§10.2

Classification Evaluation

A classifier that returns probabilities has been graded long before anyone speaks of accuracy. The choice of evaluation language is itself a decision: about whose mistakes count, which units they count in, and whether the manager cares about getting the order right, the magnitudes right, or both. This article assembles the standard toolkit — confusion matrix, ROC and PR curves, calibration, lift — and ends with the only chart most managers should read first: the threshold–profit curve.

The teaching arc is short. Each evaluation view is the answer to a different question. The questions stack on top of each other, and the threshold–profit curve is the place where the modeller's answers meet the business's costs.

The Executive Question

Given a probability score for every customer, what is the action threshold that maximizes expected business value, and how confident are we in that choice?

The question already mixes two ideas: a model property (how well the scores rank and calibrate) and a business property (what we pay or earn when we get a unit right or wrong). The evaluations below isolate the first; the threshold–profit curve combines both.

The Confusion Matrix and Its Costs

Every classifier produces four kinds of outcomes once a threshold has been fixed. Naming them is half the work of evaluation.

Confusion matrix — each cell has a business cost

Actually churned

Actually stayed

Predicted churn

True Positive

caught a churner

retention spend justified

False Positive

wasted offer

spend on someone who would have stayed

Predicted stay

False Negative

missed churner

lost customer revenue

True Negative

correctly left alone

no unnecessary spend

Figure 1. The four outcomes of a thresholded classifier, with the business cost a manager has to attach to each cell.

From the matrix, the standard summary metrics fall out:

Accuracy = correct / total. Useful when the classes are balanced; misleading when they are not.
Precision = TP / (TP + FP). Of those we acted on, how many were right?
Recall (sensitivity) = TP / (TP + FN). Of those who needed action, how many did we reach?
F1 = harmonic mean of precision and recall. A single number for when the costs of FP and FN are similar.

In most business settings, accuracy alone is the wrong headline. A churn rate of 3% means a "predict everyone stays" model is 97% accurate and useless. Precision-recall trade-offs are where the analytics actually live.

ROC vs Precision-Recall

Two ranked-list summaries dominate practical evaluation:

The ROC curve plots true-positive rate against false-positive rate as the threshold sweeps from 0 to 1. The AUC is the area under this curve and equals the probability that a randomly chosen positive ranks above a randomly chosen negative. ROC is invariant to class balance and is the default summary for ranking quality.
The PR curve plots precision against recall as the threshold sweeps. PR-AUC is more revealing than ROC-AUC when the positive class is rare — which is the norm in churn, fraud, and conversion.

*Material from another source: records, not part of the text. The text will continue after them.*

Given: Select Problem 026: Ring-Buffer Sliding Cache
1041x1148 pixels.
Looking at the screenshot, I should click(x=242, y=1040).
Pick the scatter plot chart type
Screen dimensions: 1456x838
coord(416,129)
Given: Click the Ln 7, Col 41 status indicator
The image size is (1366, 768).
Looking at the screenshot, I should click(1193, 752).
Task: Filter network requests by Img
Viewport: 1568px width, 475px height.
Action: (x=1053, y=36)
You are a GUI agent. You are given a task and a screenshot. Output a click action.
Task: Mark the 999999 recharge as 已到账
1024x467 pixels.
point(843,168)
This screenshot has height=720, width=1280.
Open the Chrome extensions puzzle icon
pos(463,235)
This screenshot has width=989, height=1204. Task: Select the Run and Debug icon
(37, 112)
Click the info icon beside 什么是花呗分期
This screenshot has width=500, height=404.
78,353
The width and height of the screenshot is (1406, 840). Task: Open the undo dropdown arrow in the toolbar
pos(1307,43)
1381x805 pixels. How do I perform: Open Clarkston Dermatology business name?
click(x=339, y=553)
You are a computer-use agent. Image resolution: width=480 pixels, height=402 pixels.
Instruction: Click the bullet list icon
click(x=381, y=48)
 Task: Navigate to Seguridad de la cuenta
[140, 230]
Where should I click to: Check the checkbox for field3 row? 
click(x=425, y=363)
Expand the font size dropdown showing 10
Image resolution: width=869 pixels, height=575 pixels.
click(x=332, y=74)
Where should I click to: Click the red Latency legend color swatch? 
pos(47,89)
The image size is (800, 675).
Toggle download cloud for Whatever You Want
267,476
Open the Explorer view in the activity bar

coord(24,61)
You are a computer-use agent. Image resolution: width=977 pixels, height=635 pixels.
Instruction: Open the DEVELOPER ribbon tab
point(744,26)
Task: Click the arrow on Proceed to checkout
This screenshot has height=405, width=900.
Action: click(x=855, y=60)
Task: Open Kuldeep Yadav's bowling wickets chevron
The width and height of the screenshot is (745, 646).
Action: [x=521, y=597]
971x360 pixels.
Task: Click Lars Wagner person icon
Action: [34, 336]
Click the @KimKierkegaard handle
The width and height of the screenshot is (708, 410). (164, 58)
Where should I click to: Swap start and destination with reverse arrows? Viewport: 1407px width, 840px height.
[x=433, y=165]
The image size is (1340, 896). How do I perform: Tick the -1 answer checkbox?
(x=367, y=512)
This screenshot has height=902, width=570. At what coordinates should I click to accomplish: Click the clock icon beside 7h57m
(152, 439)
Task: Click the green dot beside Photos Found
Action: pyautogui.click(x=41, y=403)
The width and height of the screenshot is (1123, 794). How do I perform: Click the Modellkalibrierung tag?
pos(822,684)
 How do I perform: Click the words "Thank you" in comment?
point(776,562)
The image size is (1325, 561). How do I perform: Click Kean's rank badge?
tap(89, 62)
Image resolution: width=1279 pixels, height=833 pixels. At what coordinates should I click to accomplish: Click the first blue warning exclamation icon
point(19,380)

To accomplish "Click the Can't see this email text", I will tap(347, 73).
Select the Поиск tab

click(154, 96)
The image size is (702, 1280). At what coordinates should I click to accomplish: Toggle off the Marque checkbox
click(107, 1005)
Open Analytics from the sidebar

A useful intuition: a model can have ROC-AUC of 0.85 and still be unusable if 99% of the units are negatives. ROC tells you the model ranks well; PR tells you the top of the ranked list is profitable.

Calibration and Lift: Two Practical Charts

The two views below are the ones most non-technical reviewers should learn to read. Calibration answers "is the probability the model reports the rate I should expect?" Lift answers "if I target the top X%, what share of the positive class do I capture?"

Two evaluation views that managers actually read

Figure 2. Two views every model review should include. Calibration (left) compares predicted probability with observed rate by decile of score. Lift (right) shows the share of churners captured by targeting the top-X% by score; the dashed diagonal is the random baseline.

Calibration matters when the score has to enter a downstream decision unchanged — for example, when an expected-value computation multiplies probability by an offer cost. If a model says "0.4" but the empirical rate at that bin is 0.25, expected-value calculations using the raw score will systematically over-spend.

Lift matters when the action is "target the top of the list." It reads directly off the curve: at 10% targeted, what share of churners do we reach? That number, paired with the cost of an offer and the value of a saved customer, is the headline number for retention programs.

The Threshold–Profit Curve

The chart most managers should see first is none of the above. It is a curve that puts the business's own cost matrix on the y-axis and the action threshold on the x-axis.

Threshold–profit curve — the manager's lever

Treating everyone wastes offers; treating no one loses customers. The peak is the manager's threshold under current costs.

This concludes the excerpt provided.